WHAT YOU WILL DO »
1 - Decide whether each statement below agrees with the passage on fracture spacing, answering yes or no and quoting the words of the passage that decide it: (a) doubling the number of stages for 150 ft. spacing compared to 300 ft. spacing may bring very little improvement in well production; (b) a fracture's propagation direction is traditionally assumed to be orthogonal to the well; (c) a subsequent fracture may be initiated 150 ft. from fracture (n+1).
2 - Copy everything in the passage on fracture spacing from "Therefore, as an" down to "little improvement in well production.".
* START READING TEXT *
Therefore, as an example, in the case of the smallest spacing, while the designed value is 150 ft., the effective spacing may only equal to 300 ft., as every other fracture may be longitudinal with respect to the wellbore. Accordingly, doubling the number of stages for 150 ft. spacing compared to the 300 ft. spacing may grant very little improvement in well production.

Thus, as shown above, modeling deviation from the orthogonal path for fractures may reveal a new up-and-down trend in the evolution of the net closure stress. This up and down trend may indicate that the spacing between fractures may be too close to generate any improvement in well production. Therefore, the net closure stress at various spacings may be analyzed to determine the closest spacing that may not yield an up and down net pressure such that optimal spacing of fractures may be determined. Additionally, to determine the proper net closure stress, the propagation direction of each fracture may be estimated instead of assuming that the propagation direction is orthogonal to the well as is traditionally done.

Fracture spacing may also be determined by analyzing the stress reversal region associated with a previous fracture and by initiating the subsequent fracture outside of the stress reversal region. For example, FIGS. 15a and 15b illustrate the horizontal stress of a rock formation 1500 with a stress reversal region 1502 associated with a fracture (n+1). Fracture (n+1) may run along the vertical axis of FIGS. 15a and 15b and a wellbore 1504 may run along the horizontal axis. As shown in FIGS. 15a and 15b, stress reversal region 1502 may extend approximately 230 ft. from fracture 1502 along wellbore 1504 as shown by isotropic point s90°. Accordingly a subsequent fracture (e.g., a fracture (n+2)) may not be initiated closer than 230 ft. from fracture (n+1) because, as mentioned above, the subsequent fracture may propagate parallel with wellbore 1504 and may not increase hydrocarbon production from wellbore 1504.
* END READING TEXT *
* START RECORDED INFORMATION *
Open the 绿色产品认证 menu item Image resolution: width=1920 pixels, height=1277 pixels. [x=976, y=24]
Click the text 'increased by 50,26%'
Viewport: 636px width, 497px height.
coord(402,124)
* END RECORDED INFORMATION *
WORKED ANSWERS »
1 -
(a) Yes: "doubling the number of stages for 150 ft. spacing compared to the 300 ft. spacing may grant very little improvement in well production."
(b) Yes: "assuming that the propagation direction is orthogonal to the well as is traditionally done."
(c) No: "a subsequent fracture (e.g., a fracture (n+2)) may not be initiated closer than 230 ft. from fracture (n+1)."

2 -
Therefore, as an example, in the case of the smallest spacing, while the designed value is 150 ft., the effective spacing may only equal to 300 ft., as every other fracture may be longitudinal with respect to the wellbore. Accordingly, doubling the number of stages for 150 ft. spacing compared to the 300 ft. spacing may grant very little improvement in well production.